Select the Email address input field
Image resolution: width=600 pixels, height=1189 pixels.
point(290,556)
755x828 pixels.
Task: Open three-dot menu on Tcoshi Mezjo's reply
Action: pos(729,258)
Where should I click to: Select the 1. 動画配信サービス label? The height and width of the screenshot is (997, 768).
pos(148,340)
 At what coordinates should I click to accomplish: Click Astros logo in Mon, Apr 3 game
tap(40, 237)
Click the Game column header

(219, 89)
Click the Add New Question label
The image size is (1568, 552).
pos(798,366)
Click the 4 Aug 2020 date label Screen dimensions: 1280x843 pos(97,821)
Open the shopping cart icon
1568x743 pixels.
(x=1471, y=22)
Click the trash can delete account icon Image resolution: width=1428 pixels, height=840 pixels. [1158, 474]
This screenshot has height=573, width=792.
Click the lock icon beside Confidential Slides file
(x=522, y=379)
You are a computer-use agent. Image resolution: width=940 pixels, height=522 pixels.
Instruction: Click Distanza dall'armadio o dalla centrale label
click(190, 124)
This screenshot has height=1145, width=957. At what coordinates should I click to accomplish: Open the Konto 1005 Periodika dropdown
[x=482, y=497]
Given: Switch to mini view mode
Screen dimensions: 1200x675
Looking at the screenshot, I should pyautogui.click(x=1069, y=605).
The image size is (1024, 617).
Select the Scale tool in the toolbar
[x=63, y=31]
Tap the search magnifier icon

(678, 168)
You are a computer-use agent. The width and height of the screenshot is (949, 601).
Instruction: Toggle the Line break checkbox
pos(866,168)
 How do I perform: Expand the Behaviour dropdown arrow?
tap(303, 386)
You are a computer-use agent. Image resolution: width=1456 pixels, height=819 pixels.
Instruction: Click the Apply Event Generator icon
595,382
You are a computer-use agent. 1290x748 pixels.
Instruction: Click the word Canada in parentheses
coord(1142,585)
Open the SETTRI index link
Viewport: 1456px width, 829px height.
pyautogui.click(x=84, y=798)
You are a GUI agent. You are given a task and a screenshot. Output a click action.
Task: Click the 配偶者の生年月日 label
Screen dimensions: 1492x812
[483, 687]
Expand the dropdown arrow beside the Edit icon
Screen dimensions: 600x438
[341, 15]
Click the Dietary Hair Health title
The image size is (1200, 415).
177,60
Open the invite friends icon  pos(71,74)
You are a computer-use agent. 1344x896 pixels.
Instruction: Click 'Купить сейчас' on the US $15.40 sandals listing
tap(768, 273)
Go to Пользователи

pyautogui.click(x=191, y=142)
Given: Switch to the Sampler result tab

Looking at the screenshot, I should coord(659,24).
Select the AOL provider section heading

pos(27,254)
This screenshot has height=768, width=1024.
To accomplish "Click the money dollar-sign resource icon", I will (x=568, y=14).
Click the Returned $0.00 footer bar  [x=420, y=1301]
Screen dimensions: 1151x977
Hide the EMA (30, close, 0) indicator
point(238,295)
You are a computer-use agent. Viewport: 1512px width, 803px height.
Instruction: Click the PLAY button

## About this task
For each record in the listing, output it again exactly.

## Exercise solution
Select the Email address input field
Image resolution: width=600 pixels, height=1189 pixels.
point(290,556)
755x828 pixels.
Task: Open three-dot menu on Tcoshi Mezjo's reply
Action: pos(729,258)
Where should I click to: Select the 1. 動画配信サービス label? The height and width of the screenshot is (997, 768).
pos(148,340)
 At what coordinates should I click to accomplish: Click Astros logo in Mon, Apr 3 game
tap(40, 237)
Click the Game column header

(219, 89)
Click the Add New Question label
The image size is (1568, 552).
pos(798,366)
Click the 4 Aug 2020 date label Screen dimensions: 1280x843 pos(97,821)
Open the shopping cart icon
1568x743 pixels.
(x=1471, y=22)
Click the trash can delete account icon Image resolution: width=1428 pixels, height=840 pixels. [1158, 474]
This screenshot has height=573, width=792.
Click the lock icon beside Confidential Slides file
(x=522, y=379)
You are a computer-use agent. Image resolution: width=940 pixels, height=522 pixels.
Instruction: Click Distanza dall'armadio o dalla centrale label
click(190, 124)
This screenshot has height=1145, width=957. At what coordinates should I click to accomplish: Open the Konto 1005 Periodika dropdown
[x=482, y=497]
Given: Switch to mini view mode
Screen dimensions: 1200x675
Looking at the screenshot, I should pyautogui.click(x=1069, y=605).
The image size is (1024, 617).
Select the Scale tool in the toolbar
[x=63, y=31]
Tap the search magnifier icon

(678, 168)
You are a computer-use agent. The width and height of the screenshot is (949, 601).
Instruction: Toggle the Line break checkbox
pos(866,168)
 How do I perform: Expand the Behaviour dropdown arrow?
tap(303, 386)
You are a computer-use agent. Image resolution: width=1456 pixels, height=819 pixels.
Instruction: Click the Apply Event Generator icon
595,382
You are a computer-use agent. 1290x748 pixels.
Instruction: Click the word Canada in parentheses
coord(1142,585)
Open the SETTRI index link
Viewport: 1456px width, 829px height.
pyautogui.click(x=84, y=798)
You are a GUI agent. You are given a task and a screenshot. Output a click action.
Task: Click the 配偶者の生年月日 label
Screen dimensions: 1492x812
[483, 687]
Expand the dropdown arrow beside the Edit icon
Screen dimensions: 600x438
[341, 15]
Click the Dietary Hair Health title
The image size is (1200, 415).
177,60
Open the invite friends icon  pos(71,74)
You are a computer-use agent. 1344x896 pixels.
Instruction: Click 'Купить сейчас' on the US $15.40 sandals listing
tap(768, 273)
Go to Пользователи

pyautogui.click(x=191, y=142)
Given: Switch to the Sampler result tab

Looking at the screenshot, I should coord(659,24).
Select the AOL provider section heading

pos(27,254)
This screenshot has height=768, width=1024.
To accomplish "Click the money dollar-sign resource icon", I will (x=568, y=14).
Click the Returned $0.00 footer bar  [x=420, y=1301]
Screen dimensions: 1151x977
Hide the EMA (30, close, 0) indicator
point(238,295)
You are a computer-use agent. Viewport: 1512px width, 803px height.
Instruction: Click the PLAY button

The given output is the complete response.